**Quoted passage:**
☆ ☆ ☆ ☆ ☆ ☆ ☆

4 - Where does a poem usually begin for you? Are you an author of short pieces that end up combining into a larger project, or are you working on a "book" from the very beginning?

A poem begins for me with a feeling of being let close to the edge of something. Usually this something is landscape or an idea in philosophy. The poem is the recording of the frustration and the joy that come from approaching that uncrossable edge.

My last book was very much a collection of shorter pieces with a variety of landscapes and thoughts. I think it holds together, but I think what I’m working on now has much more of an intrinsic shape, one that came about unconsciously, but that has much more of an arc of thought, a series of related philosophical ideas and ways of relating to the natural world.

5 - Are public readings part of or counter to your creative process? Are you the sort of writer who enjoys doing readings?

I don’t feel like readings are involved very much in my creative process, but I do enjoy doing them. They appeal to the performer in me. I got the chance to read from a play at Blue Mountain, with the playwright, and found that performance of bringing a play to life very similar to doing a reading of poetry. Similar to poetry itself, as well, strangely, but that’s another story. But I love the feeling of an engaged audience, and the way that voice can bring authority and conviction to a piece. I recently relearned how to read—I knew unconsciously when I was first starting out professionally—and to rediscover my voice has been a true pleasure.

6 - Do you have any theoretical concerns behind your writing? What kinds of questions are you trying to answer with your work? What do you even think the current questions are?

Wow, how much time do you have? I think my work is largely based in philosophical concerns. How to live in the world. How to write adequately about it. What it means, as Rilke says, “to be opposite,” and the ways we have found for dealing with this threshold between ourselves and the world. I love Zwicky’s work on metaphor. I have been immersed in Merleau-Ponty for two years now—his work on the body and perception dogs me and keeps me thinking. And I want to explore more of Levina’s concept of ethics as first philosophy. As for questions, I think they are the same as they have always been. How can we best perceive the world? How translate the lyric/story? How recognize this beauty in front of us? What is adequate response (if any)? What is our responsibility as writers? How do we get past Tranströmer’s wall, or even just close to it?

7 – What do you see the current role of the writer being in larger culture? Does s/he even have one? What do you think the role of the writer should be?

I believe we still have an integral role in society—to gather and serve as memory, to inspire, to console, to incite. Poetry has never been more necessary, and I see that in my students, who come to class hungry for something that modern culture is providing less and less of.

8 - Do you find the process of working with an outside editor difficult or essential (or both)?

I worked extensively with Beth Follett of Pedlar on the book, and that was both difficult and essential. Difficult only in the small hurtles I had to get over to see where she was coming from (and mostly realize that she was right). Essential because she offered such rich commentary and such a precise eye, that the pieces were really able to improve. Most of the poems I publish in journals, however, haven’t seen anyone else’s eye. I’ve come to trust my own sense of things, certainly more than I did when in school.

☆ ☆ ☆ ☆ ☆ ☆ ☆

**The task:** Continue the interview with the poet, picking up right after its final sentence.

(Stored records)

☆ ☆ ☆ ☆ ☆ ☆ ☆

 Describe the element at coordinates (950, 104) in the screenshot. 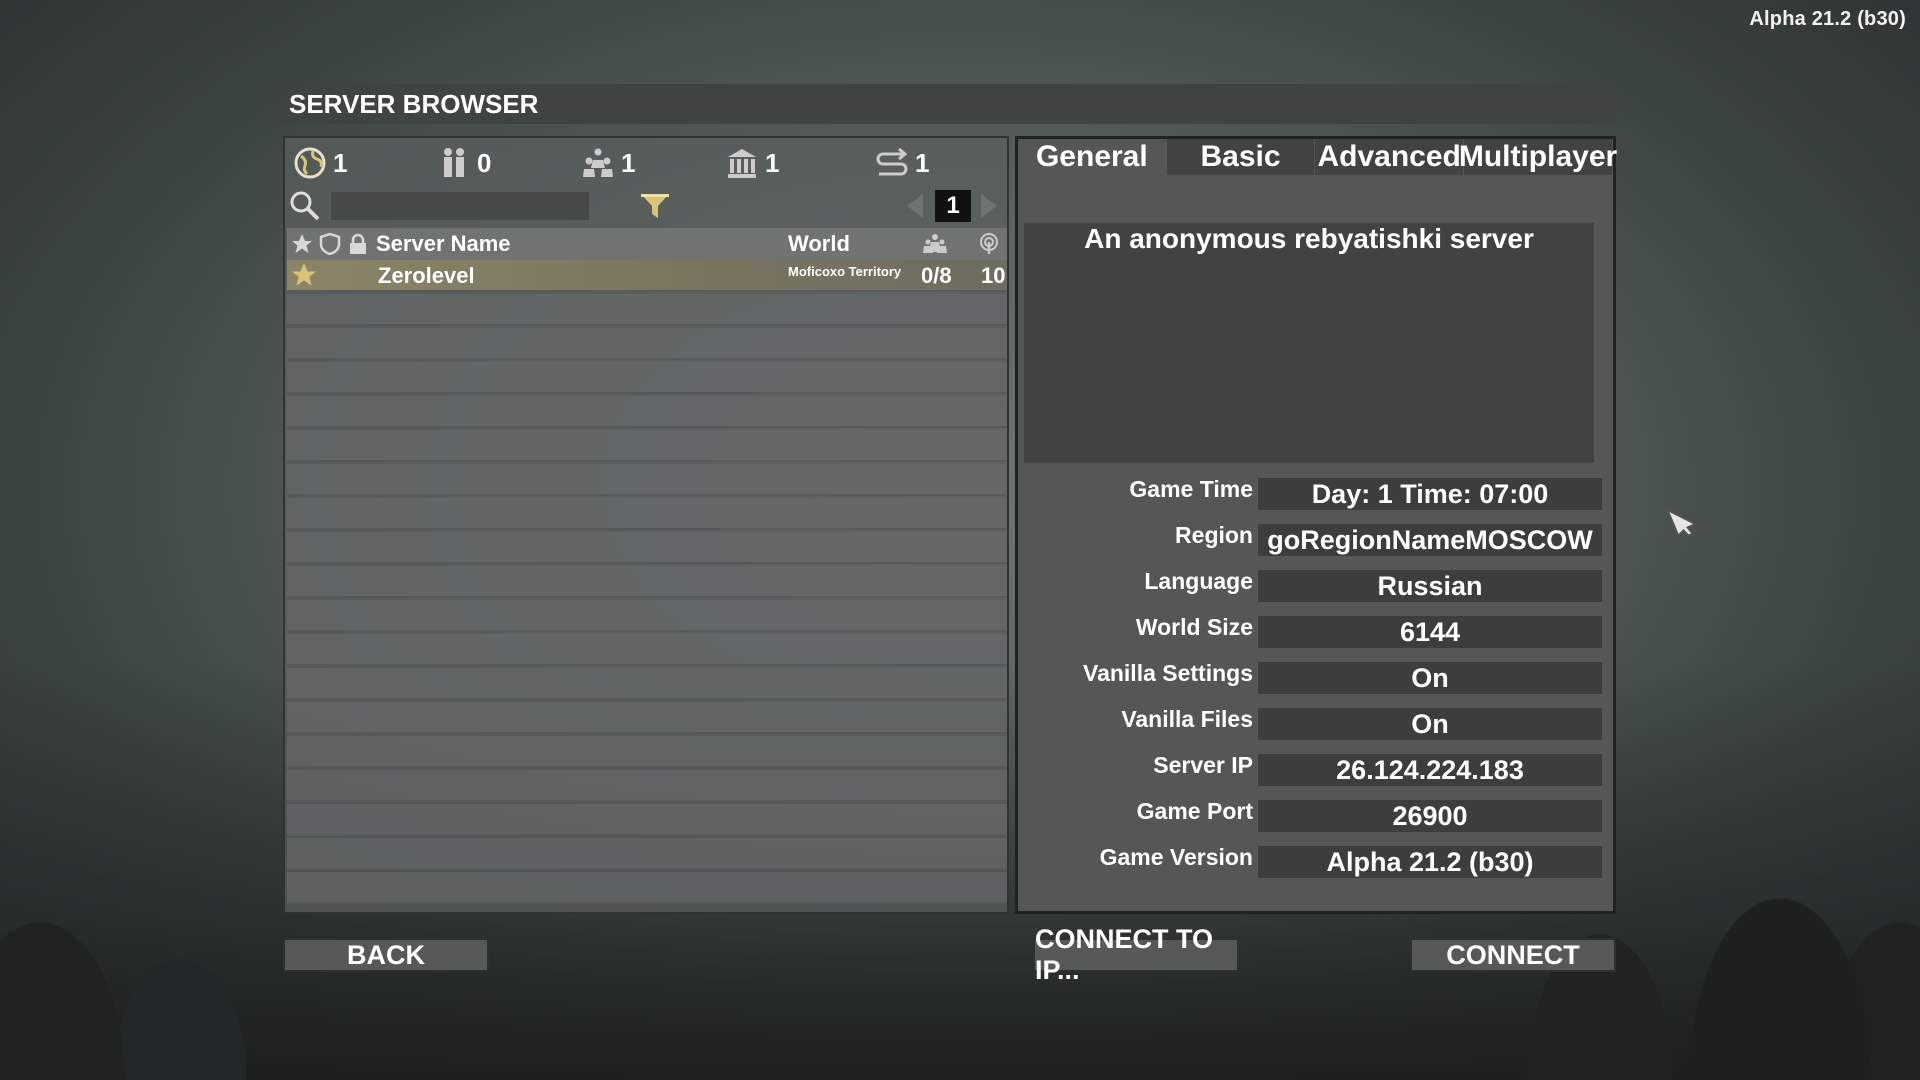

I see `window-titlebar: SERVER BROWSER` at that location. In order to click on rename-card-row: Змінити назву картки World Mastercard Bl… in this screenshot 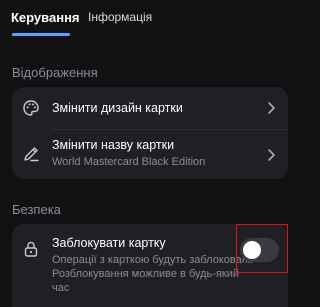, I will do `click(150, 154)`.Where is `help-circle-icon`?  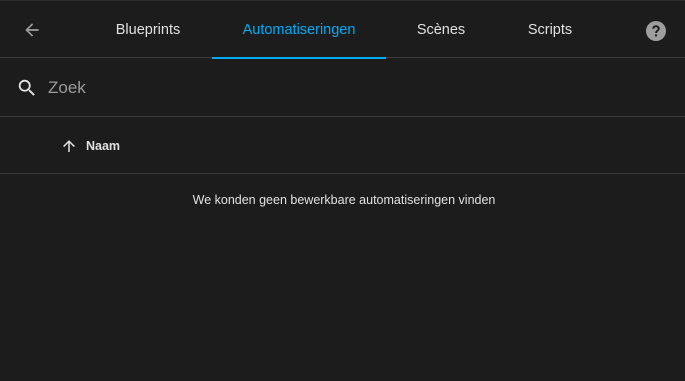
help-circle-icon is located at coordinates (656, 31).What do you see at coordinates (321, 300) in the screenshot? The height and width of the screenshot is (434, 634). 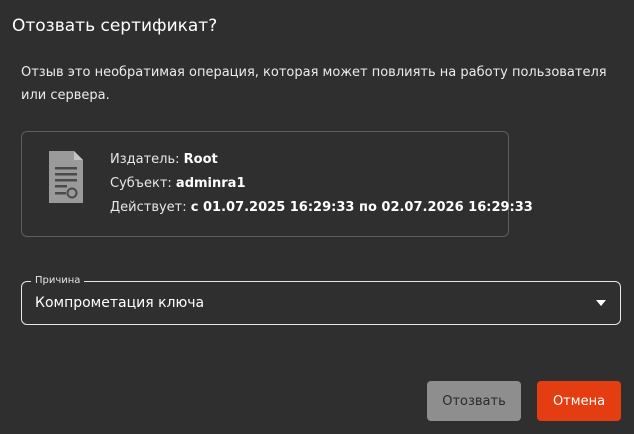 I see `reason-select: Причина Компрометация ключа` at bounding box center [321, 300].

☆ ☆ ☆ ☆ ☆ ☆ ☆

**Result:**
9 - What is the best piece of advice you've heard (not necessarily given to you directly)?

Don McKay said to me that walking in the woods, reading field guides and hovering over a bracken pool for hours was called research, and that I should eschew any sense of guilt when doing these things rather than simply chaining myself to my desk. To fill up, to take in, he taught me, is an essential part of the process.

10 - What kind of writing routine do you tend to keep, or do you even have one? How does a typical day (for you) begin?

I work three jobs, plus writing, when at home, so I have essentially no routine, except to keep things in the mail and complete more of the business end of the game (residencies, grants, etc). If I have small stretches of time, I tend to edit previous work. I also pull off the car and write by the side of the road, on occasion. When I’m at a residency, which is where most of my writing work gets done, I try to walk, get on the water, or sit somewhere outside every day. I journal, I take my books and computer out to the dock and sit. I work late into the night. I immerse myself completely. I look and listen a lot. I try to become small, in order to take things in. I want to disappear, even in personal pieces. All of this not necessarily in that order. Oh, and a good amount of wine and some dancing in the evenings with other artists is also essential.

11 - When your writing gets stalled, where do you turn or return for (for lack of a better word) inspiration?

When the difficulty comes, I go back to essential poets—Stevens, Ashbery, Bishop, McKay, Zwicky, Auden, Hejinian—and philosophers, and read. I read and read until the knot comes undone and something is triggered. Running also helps, though I’m a very lazy runner!

12 - What do you really want?

I want to work at poetry full time. By this I mean research, reading, being out in the world and writing. There is nowhere I feel more at the threshold of something and more myself, more alive. O, for the life of the Danish poet, who gets an annual government salary after publishing a certain amount. And I want to make a difference. I want to do justice to the sense of beauty and connection I’ve felt in the various landscapes I’ve fallen in love with.

13 - David W. McFadden once said that books come from books, but are there any other forms that influence your work, whether nature, music, science or visual art?

Steve Reich’s Music for 18 Musicians comes to mind. Music is a big influence for me. Nature, of course. Science, especially the natural sciences—botany, geography, geology, etc. And visual art I drink up when I’m in cities. Not only exhibits in museums (Joseph Cornell, Rauschenberg, Rodin) but the architecture and feel of a city itself. New York, Seville, Paris. I love to walk, wherever I am, and that gives me a sense of happiness that then bleeds into the work.

14 - What other writers or writings are important for your work, or simply your life outside of your work?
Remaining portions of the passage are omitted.